HYDROMETALLURGICAL PROCESSING OF CHALCOPYRITE CONCENTRATES FOR COPPER, GOLD, AND SILVER RECOVERY

Abstract

The present work describes the specific features of hydrometallurgical processing of copper concentrates. The characteristics of heap leaching, in-situ (vat) leaching, and bioleaching processes are presented. In industrial copper concentrates, copper is predominantly present in the form of chalcopyrite (CuFeS₂) and chalcocite (Cu₂S), while iron occurs mainly as pyrite (FeS₂). The optimal technological conditions for concentrate leaching have been outlined with the aim of achieving maximum recovery of valuable metals. It is demonstrated that the selection of an appropriate processing scheme must be based on the mineralogical composition of the feed, the distribution of the associated metal phases, and the concentration of recoverable components.

            For sulfur-rich copper concentrates, direct chloride leaching is identified as the most efficient method, characterized by high copper dissolution rates, strong selectivity, and favorable operating conditions. Under optimized parameters, copper fully transitions into solution in the form of monovalent copper chloride, which is subsequently processed to obtain high-purity metallic copper.

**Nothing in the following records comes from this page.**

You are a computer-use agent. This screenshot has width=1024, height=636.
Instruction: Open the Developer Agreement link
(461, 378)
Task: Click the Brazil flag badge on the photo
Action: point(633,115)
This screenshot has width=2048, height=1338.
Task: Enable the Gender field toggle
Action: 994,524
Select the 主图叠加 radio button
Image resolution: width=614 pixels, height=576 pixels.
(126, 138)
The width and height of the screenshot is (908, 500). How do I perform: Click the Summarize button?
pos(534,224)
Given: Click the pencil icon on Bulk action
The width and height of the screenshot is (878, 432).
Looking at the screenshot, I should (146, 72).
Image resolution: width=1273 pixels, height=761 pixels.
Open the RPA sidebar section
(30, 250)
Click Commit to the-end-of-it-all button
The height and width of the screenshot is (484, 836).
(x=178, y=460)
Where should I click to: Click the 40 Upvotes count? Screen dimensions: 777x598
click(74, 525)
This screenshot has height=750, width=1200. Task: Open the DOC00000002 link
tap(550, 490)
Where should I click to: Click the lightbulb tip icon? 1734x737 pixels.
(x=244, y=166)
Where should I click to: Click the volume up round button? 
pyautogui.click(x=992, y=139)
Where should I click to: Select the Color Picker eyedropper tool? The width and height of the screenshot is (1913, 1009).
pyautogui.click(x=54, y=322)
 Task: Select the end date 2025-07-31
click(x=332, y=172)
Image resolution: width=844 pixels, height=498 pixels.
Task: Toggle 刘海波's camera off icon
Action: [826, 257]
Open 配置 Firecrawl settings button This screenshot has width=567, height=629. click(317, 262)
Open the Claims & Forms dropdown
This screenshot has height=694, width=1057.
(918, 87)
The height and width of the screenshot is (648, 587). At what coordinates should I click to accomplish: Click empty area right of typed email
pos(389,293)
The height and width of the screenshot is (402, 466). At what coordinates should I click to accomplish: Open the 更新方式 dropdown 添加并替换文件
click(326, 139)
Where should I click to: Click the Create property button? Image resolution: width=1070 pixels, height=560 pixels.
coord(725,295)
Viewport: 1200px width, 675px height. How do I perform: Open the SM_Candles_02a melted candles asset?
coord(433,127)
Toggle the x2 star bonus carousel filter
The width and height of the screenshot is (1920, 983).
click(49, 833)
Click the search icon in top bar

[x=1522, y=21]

            Iron recovery from the insoluble oxide residues is carried out through a controlled two-stage hydrogen reduction process, resulting in metallic iron powder suitable for industrial applications. The final oxide tailings, enriched with gold and silver, undergo cyanide leaching followed by precipitation and electrochemical treatment to produce a high-quality doré alloy.

            The proposed integrated technological scheme ensures comprehensive utilization of the feedstock and high recovery efficiencies for both base and precious metals. Moreover, the closed-cycle nature of chloride leaching and the reduction of secondary waste enhance the environmental safety and overall sustainability of the process.